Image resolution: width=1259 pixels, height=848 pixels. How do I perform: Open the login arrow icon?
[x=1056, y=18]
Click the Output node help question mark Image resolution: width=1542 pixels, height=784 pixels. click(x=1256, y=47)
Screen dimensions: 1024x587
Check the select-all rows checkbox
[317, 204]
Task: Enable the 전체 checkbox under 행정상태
━━━━━━━━━━━━━━━━━━━━
--- Aim ---
Write the entries above as a JSON list of strings, one string per line, and omit any blank lines.

--- Answer for this exercise ---
[
  "Image resolution: width=1259 pixels, height=848 pixels. How do I perform: Open the login arrow icon?",
  "[x=1056, y=18]",
  "Click the Output node help question mark Image resolution: width=1542 pixels, height=784 pixels. click(x=1256, y=47)",
  "Screen dimensions: 1024x587",
  "Check the select-all rows checkbox",
  "[317, 204]",
  "Task: Enable the 전체 checkbox under 행정상태"
]